Es wird gewiss wieder einer dieser seltenen Zufälle gewesen sein wie Anfang 2021 die zufällige Blockade des Suez-Kanals durch einen japanischen Frachter. Nur unbelehrbare Nordstream-Verschwörungstheoretiker verschwenden sinnlose Gedanken daran, dass irgendwer daran interessiert sein könnte, essentielle Infrastrukturen außer Betrieb zu setzen.

GEZ zahlende Ratte
1 Jahr her

Es geht um Teile die jeweils an den Waggons montiert sind. Bestimmte Waggons von CH-Betreibern sind damit ausgestattet, sie waren aber am Anfang bzw. am Ende des Zuges, blieben aufgegleist und meldeten also keine Störung etc.

Ron
1 Jahr her

Passt schon. Deutschland zahlt. Auch wenn in China ein dort hergestelltes Zündapp (ehem. deutsche Marke) oder ein „designed and engineered in Bavaria“ (C…, existierende deutsche Marke) – Made in bayrisch Bangladesh- Fahrrad umfällt.

GefanzerterAloholiker
1 Jahr her

Sie wissen doch. Der Deutsche Zug ist ein e-Zug. Na wegen des Klimas.
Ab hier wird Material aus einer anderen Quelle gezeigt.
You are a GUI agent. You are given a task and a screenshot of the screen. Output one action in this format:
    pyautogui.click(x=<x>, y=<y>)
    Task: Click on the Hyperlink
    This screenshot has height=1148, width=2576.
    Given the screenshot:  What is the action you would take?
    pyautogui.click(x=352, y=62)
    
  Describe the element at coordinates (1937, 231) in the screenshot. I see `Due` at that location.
Und dem kann man die Oberleitung auf 0 Strom setzen.

Joerg Plath
1 Jahr her

Unabhängig von der Frage, wer der Verursacher des Unglücks war, stellt sich doch die Frage, wie sicher solche Tunnellösungen sein können. Wenn jetzt alles zusammenbricht ist dass doch ein Zeichen, dass die Abhängigkeit von diesem einen Tunnel viel zu groß ist.